Few companies have done a better job of defying gravity than Tesla, but the California-based battery-carmaker could see the bottom drop out, some observers are warning, when it rolls out third-quarter earnings shortly after the final bell sounds on the New York Stock Exchange on Wednesday.
Barring an unlikely surprise, Tesla is widely expected to miss its earnings forecast for the July to September quarter, reflecting a variety of setbacks, most notably including a serious shortfall in production of the new and much-anticipated Model 3 battery sedan. Tesla has also been forced to offer steep discounts and incentives on its older and more expensive models, the Model S sedan and Model X sport utility vehicle.
Long a Wall Street darling, Tesla still has a solid market capitalization, though it is no longer the most valuable of the U.S.-based automakers. And it could slip even more sharply, analysts warn, if there’s more bad news about the Model 3 during an earnings conference call featuring Tesla founder and CEO Elon Musk.
“The Tesla Model 3 is a dud,” declared Harris Kupperman, the president of hedge fund Praetorian Capital.
But while not everyone is ready to write off the new car — Tesla’s first entry into the mainstream market — the sedan is clearly off to a bad start. During the first three months after its July launch Tesla produced just 260 Model 3 vehicles, less than 20 percent of its 1,500 target. That was far worse than expected, even though Musk had already warned of “production hell” at Tesla’s Fremont, California assembly plant.
Related: Musk Warns of 'Production Hell' for Model 3
Plenty of automakers have seen new models get off to a bad start, only to turn around later. And Tesla claims to have somewhere north of 400,000 advance reservations for the Model 3 — so many that it wasn’t expecting to satisfy the current order backlog until early 2019 even if everything went well. The problem is that things at the Fremont plant may not go well for a while.
The industry trade site the Daily Kanban is reporting that Tesla has continued having major problems with the customized assembly line developed specifically for the Model 3, in part because Tesla kept changing the line’s design and layout and then didn’t conduct the traditional, advanced testing before it was installed at the plant. Separately, the automotive trade magazine Ward’s quoted a Tesla source who said, “I can’t see them reaching 2,500 to 3,000 weekly until the end of next year.” If true, that would mean Tesla will likely produce several 100,000 fewer of the sedans than promised in 2019.
Competition is heating up
A new report from automotive analysts at UBS warns, “competing EVs are coming, and a long delay could reduce (Tesla's) market share opportunity."

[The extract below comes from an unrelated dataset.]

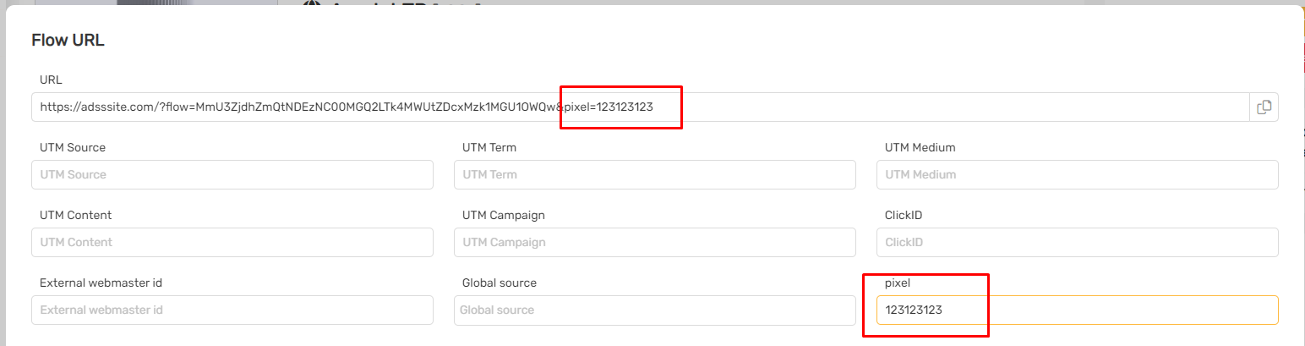Click the 'UTM Campaign' label text
This screenshot has height=346, width=1305.
[503, 215]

These include new offerings from Ford, Volkswagen, and others at the low end— along with high-line BEVs from the likes of Porsche, Audi, Mercedes-Benz, and others. There are reports that some potential Model 3 customers are already opting to switch to the well-reviewed Chevrolet Bolt EV which carries a similar price to the Tesla, while offering longer range. Nissan is also scoring with the second-generation Leaf EV which undercuts both Tesla and Chevy by thousands of dollars.
Also fraying the bottom line, Tesla has been finding that some buyers who might have opted for the more expensive Models S and X are waiting for the cheaper Model 3 sedan. To keep sales going for the premium products Tesla has been cutting prices — as much as $5,000 for the top-line Model S P100d. And that doesn’t include additional sales incentives.

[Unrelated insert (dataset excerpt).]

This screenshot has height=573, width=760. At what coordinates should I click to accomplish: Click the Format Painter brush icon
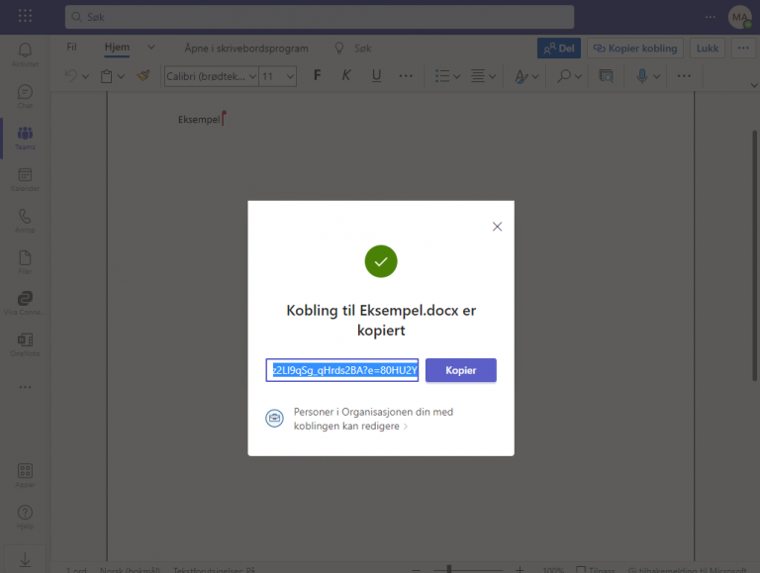point(143,76)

The Model X, in particular, remains a sore spot for Tesla. The battery-SUV was more than two years late to market in 2015 and continues to have serious quality issues. In its annual Automotive Reliability Survey released on October 19, influential Consumer Reports magazine declared that the Model X tied with the Cadillac Escalade as the most problem-plagued products on the U.S. automotive market. Tesla challenged the results but the non-profit publication has stood by its findings.
Labor unrest
The turmoil at the Fremont plant has been compounded by recent mass firings. The company said it let hundreds of employees go from its motor division because of what it described as “performance issues.” But the National Labor Relations Board is questioning that claim, spurred by complaints filed by the United Auto Workers Union. The UAW alleges that many of those fired were actively involved in an organizing drive.
Tesla previously came under fire from workers’ rights advocates who cited data showing an unusually high rate of injuries at the plant. The automaker subsequently told NBC News earlier this year that it had taken steps to bring its safety record in line with the rest of the U.S. automotive industry.
Long the darling of Wall Street, Tesla still has its admirers, though a growing number of analysts have begun to issue “sell” advisories. That includes Zachs Equity Research and billionaire investor David Einhorn’s Greenlight Capital.
Shares of TSLA reached an all-time high of $385.00 on September 18, giving Tesla a market capitalization well in excess of General Motors despite selling barely 1 percent as many vehicles and having run deficits in all but two quarters since the California automaker went public.